>>>>

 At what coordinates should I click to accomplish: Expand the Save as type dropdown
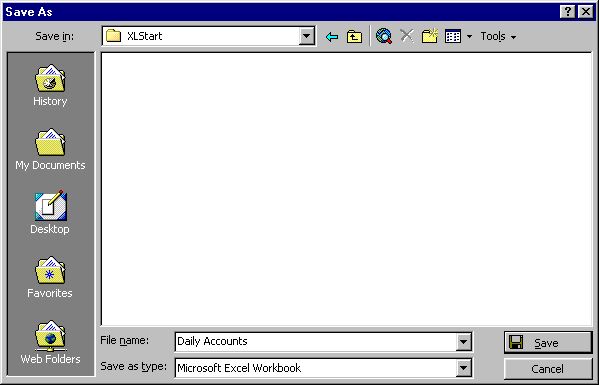(x=463, y=368)

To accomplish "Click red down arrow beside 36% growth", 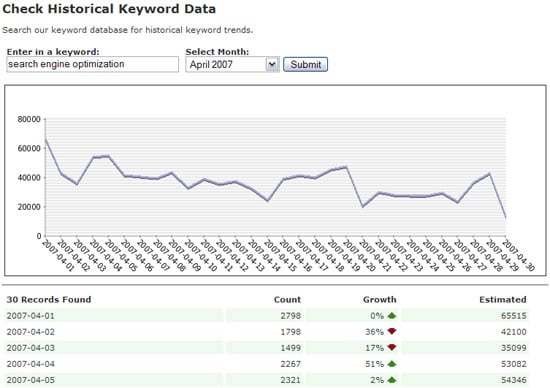I will (x=392, y=332).
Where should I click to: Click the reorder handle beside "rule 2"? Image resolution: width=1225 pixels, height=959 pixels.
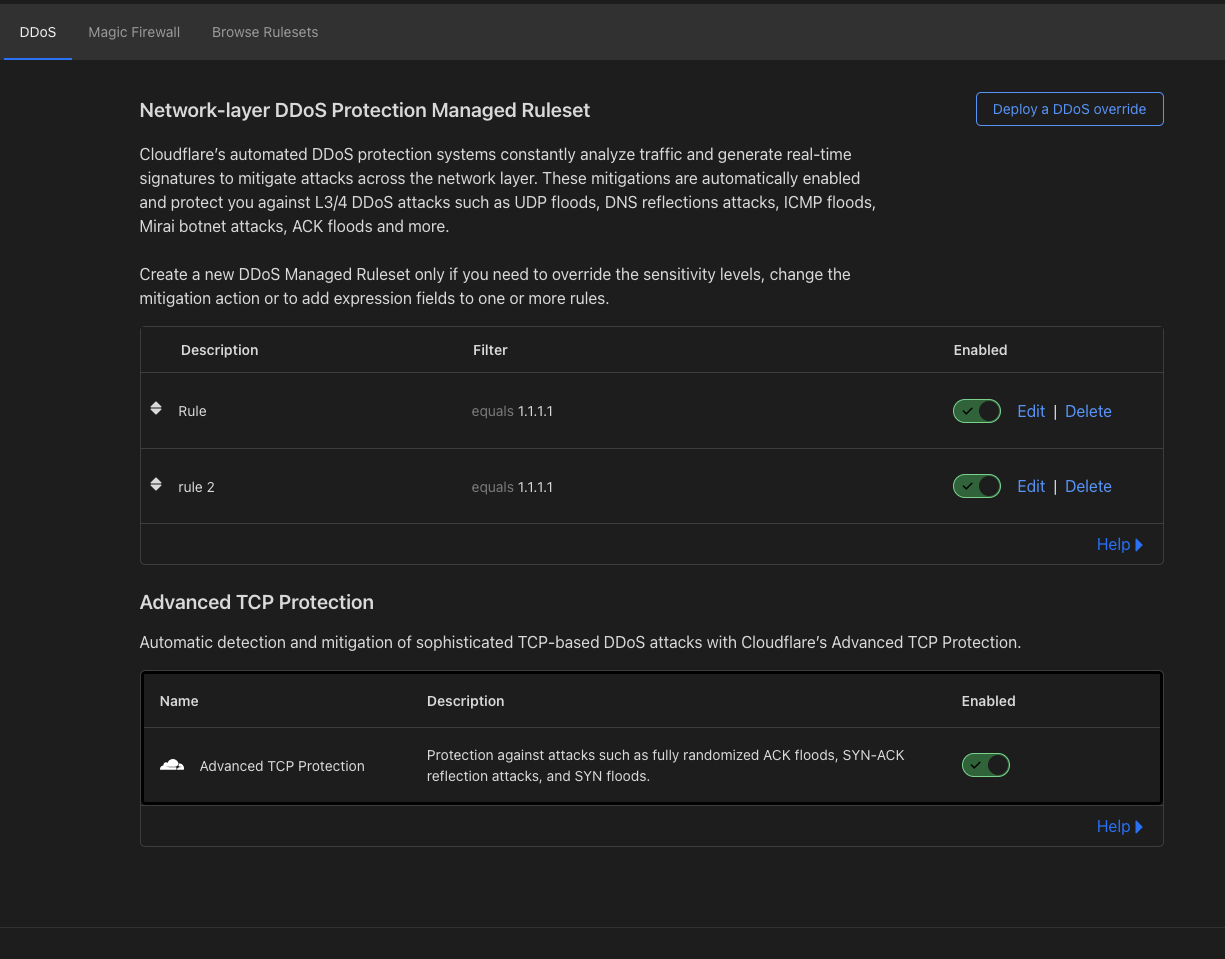(x=156, y=484)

<<<<

HOW TO COMPLETE THIS TASK
The output should be the lines from the one with "Where should I" through the end of the material above, both ends included, printed exactly and nothing else. Drop the pictures.

SOLUTION FOR THIS TASK
Where should I click to: Click the reorder handle beside "rule 2"? Image resolution: width=1225 pixels, height=959 pixels.
(x=156, y=484)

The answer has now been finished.